What to produce - Output all entries verbatim. Skip pictures.

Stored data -
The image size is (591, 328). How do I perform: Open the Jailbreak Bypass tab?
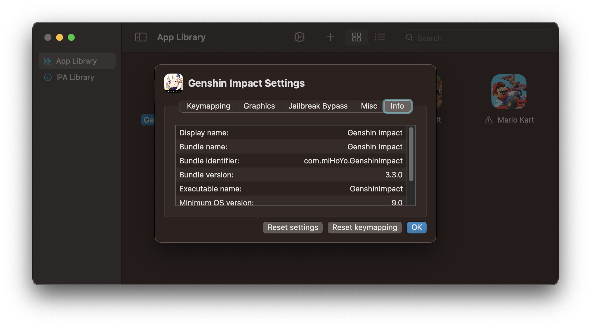[318, 106]
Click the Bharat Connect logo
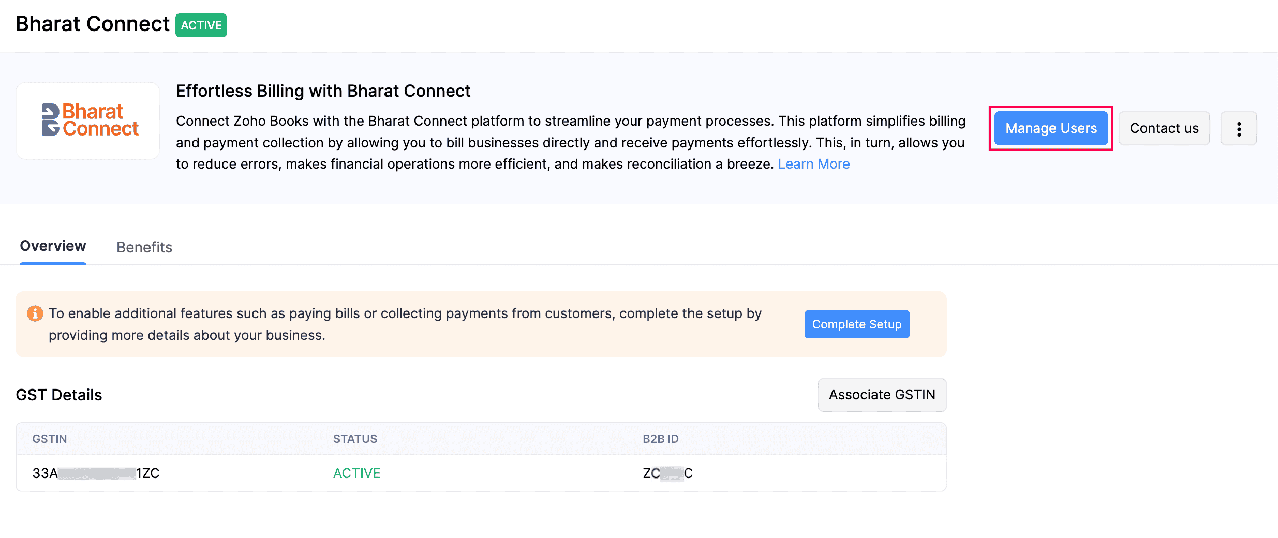Viewport: 1278px width, 538px height. click(x=88, y=121)
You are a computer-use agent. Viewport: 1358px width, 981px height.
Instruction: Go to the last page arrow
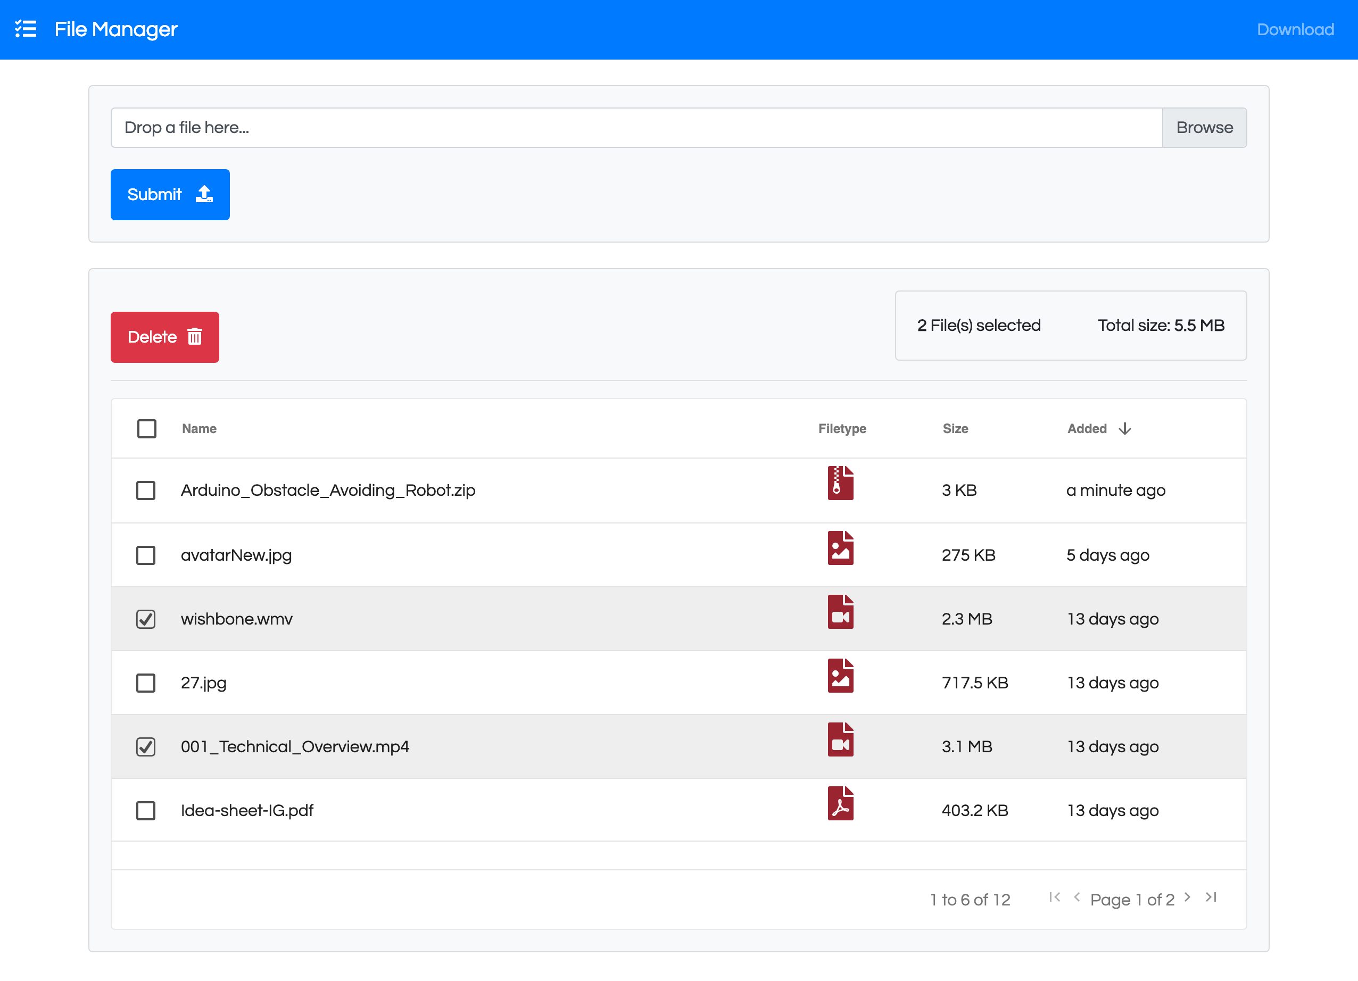point(1211,897)
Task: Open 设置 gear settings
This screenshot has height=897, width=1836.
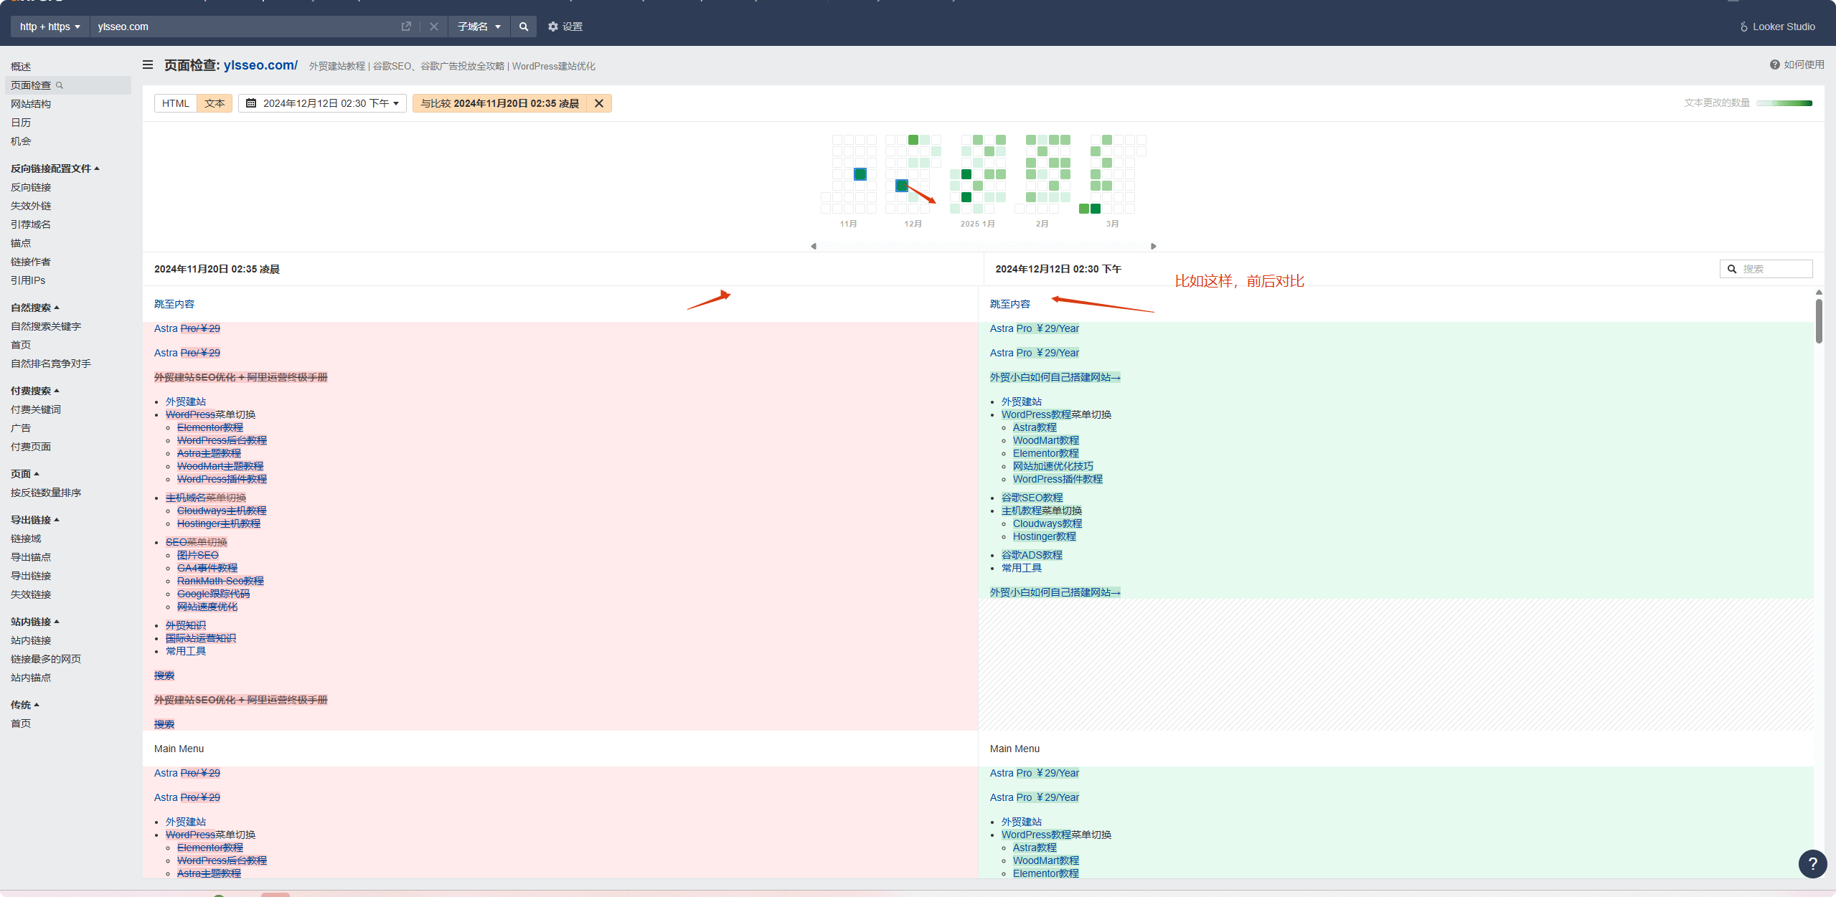Action: (565, 27)
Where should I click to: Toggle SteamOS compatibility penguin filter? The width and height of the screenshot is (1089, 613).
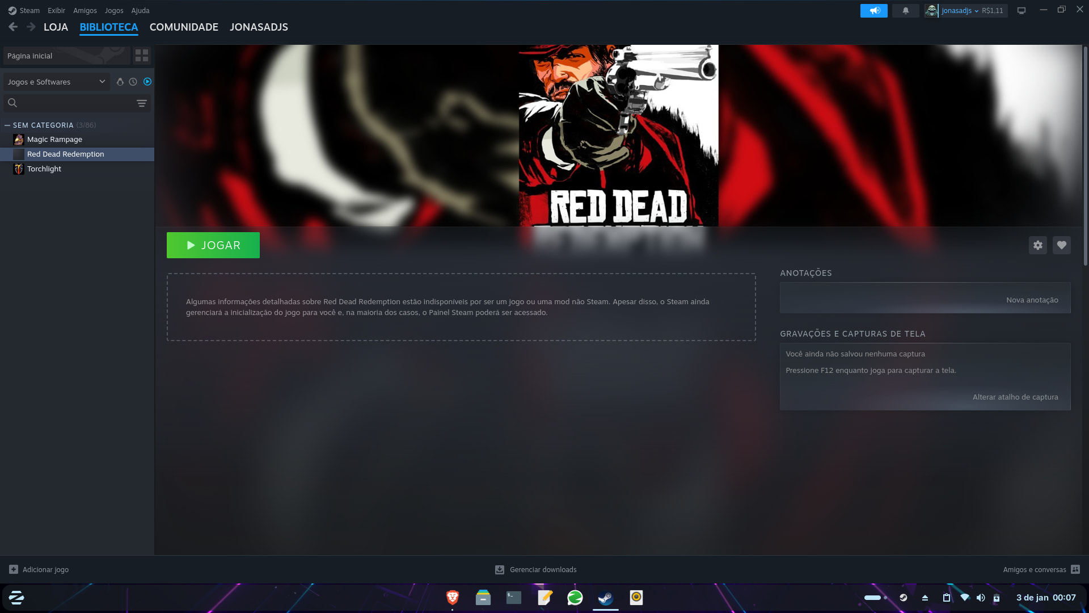pos(120,82)
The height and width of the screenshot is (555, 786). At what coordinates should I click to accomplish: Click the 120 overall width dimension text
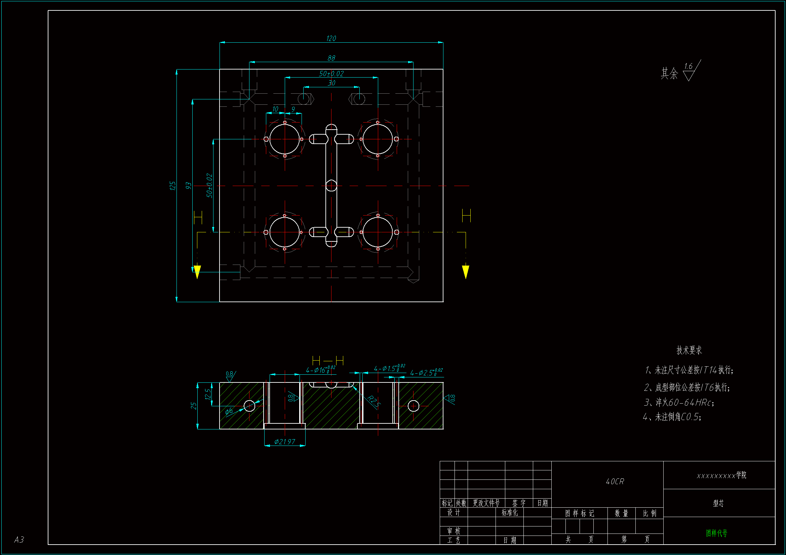[331, 38]
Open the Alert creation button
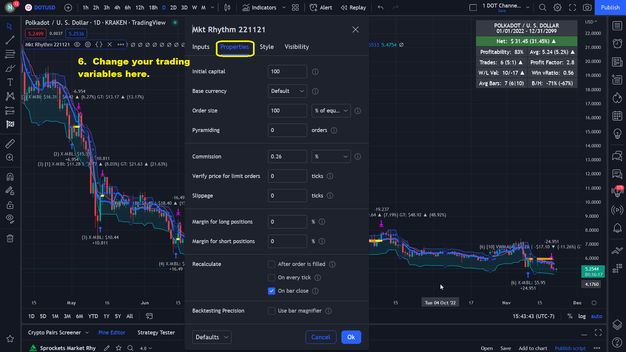This screenshot has height=352, width=626. tap(321, 7)
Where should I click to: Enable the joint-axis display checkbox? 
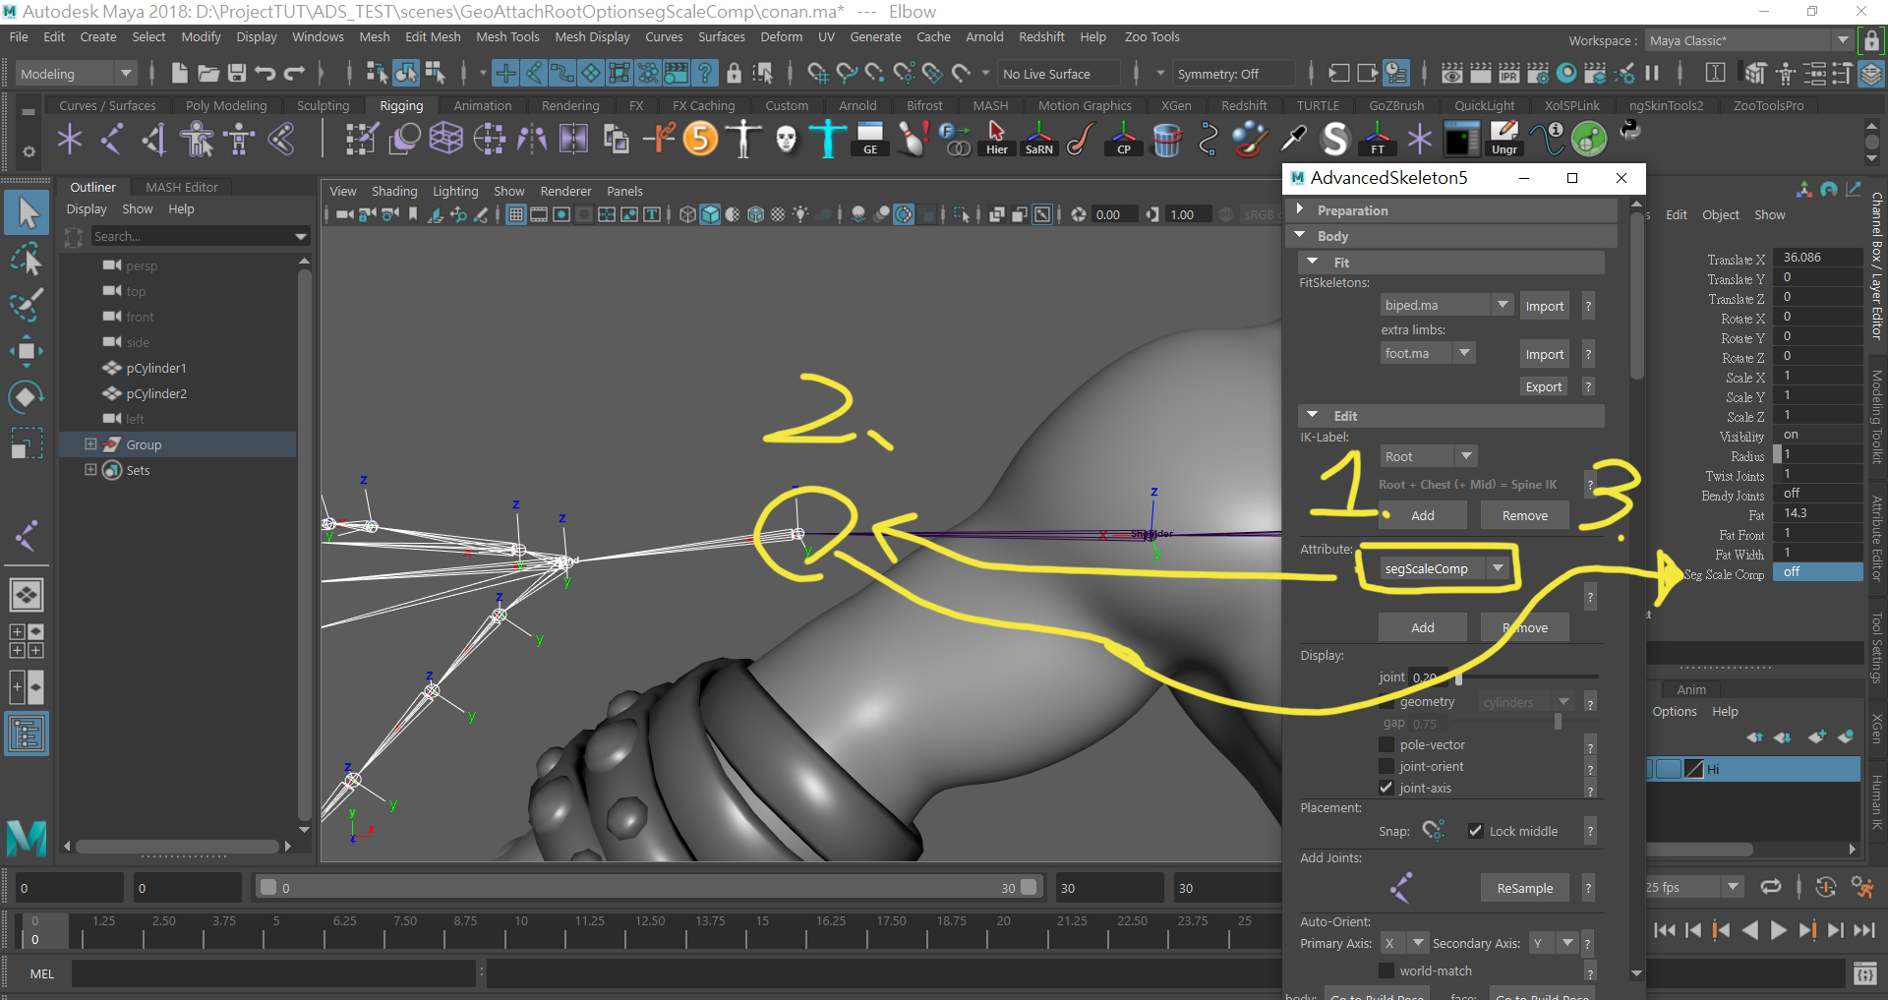[1386, 788]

Exercise result -
The image size is (591, 328). How do I perform: Open the Jailbreak Bypass tab?
[318, 106]
Click the Bharat Connect logo
Viewport: 1278px width, 538px height. click(x=88, y=121)
You are a computer-use agent. Viewport: 1358px width, 981px height.
Instruction: Go to the last page arrow
point(1211,897)
Task: Open 设置 gear settings
This screenshot has height=897, width=1836.
Action: (565, 27)
Where should I click to: Toggle SteamOS compatibility penguin filter? The width and height of the screenshot is (1089, 613).
pos(120,82)
The height and width of the screenshot is (555, 786). At what coordinates should I click to accomplish: Click the 120 overall width dimension text
[331, 38]
Open the Alert creation button
This screenshot has height=352, width=626. tap(321, 7)
Where should I click to: Enable the joint-axis display checkbox? 
[1386, 788]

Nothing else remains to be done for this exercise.